Economics professor Rahmat Ghafmi from Airlangga University has indicated that the World Bank's reduction of Indonesia's economic growth forecast from 4.8% to 4.7% serves as a warning for the government to enhance growth mechanisms. This adjustment comes amid challenging economic conditions that require effective responses.
Ghafmi pointed out that this adjustment reflects a harsh reality facing the Indonesian economy, particularly in light of escalating geopolitical tensions between Iran, Israel, and the United States. He added that the decline in household consumption is one of the main factors affecting these forecasts.
Details of the Economic Situation
Households contribute over 50% of the Gross Domestic Product (GDP) and have been under significant pressure on their purchasing power, negatively impacting retail sales and car sales. At the same time, the prices of essential goods continue to rise without a corresponding increase in real wages.

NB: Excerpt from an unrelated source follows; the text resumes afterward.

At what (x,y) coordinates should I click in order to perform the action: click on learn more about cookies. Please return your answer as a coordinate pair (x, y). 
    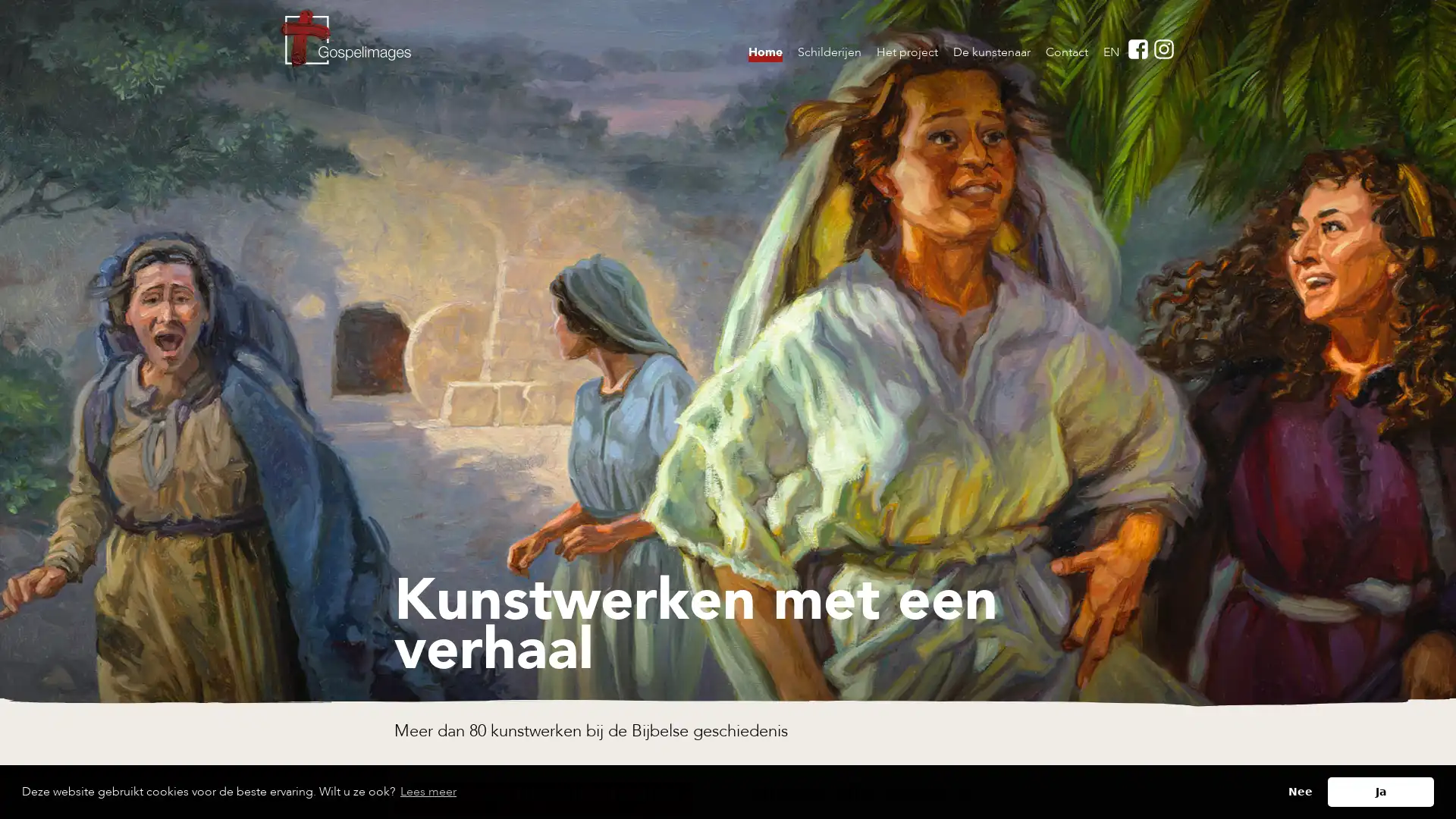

Tight monetary policies, including rising interest rates, are also affecting economic activity. High borrowing costs make investors and entrepreneurs more cautious, hindering growth.
Background & Context
Historically, Indonesia has experienced notable economic growth; however, current challenges necessitate new strategies. Geopolitical tensions and the global economic recession significantly impact demand from key trading partners such as China.
Ghafmi considers this reduction a warning to the government that traditional growth is beginning to lose its strength, necessitating new incentives to support the purchasing power of the middle and lower classes.
Impact & Consequences
The current conditions require a swift response from the government to bolster growth. Ghafmi notes that achieving a growth target above 5% remains possible by improving performance in several sectors.
One of these sectors is manufacturing, which represents about 19-20% of GDP, where it must grow at a rate higher than the overall economic growth to achieve the desired goals.
Regional Significance
The implications of these economic forecasts extend beyond Indonesia, affecting regional markets and trade dynamics. The decline in growth could influence trade and investment relations between Indonesia and Arab countries.
In conclusion, these forecasts serve as indicators of the challenges facing the Indonesian economy, requiring a rapid government response to ensure stable growth.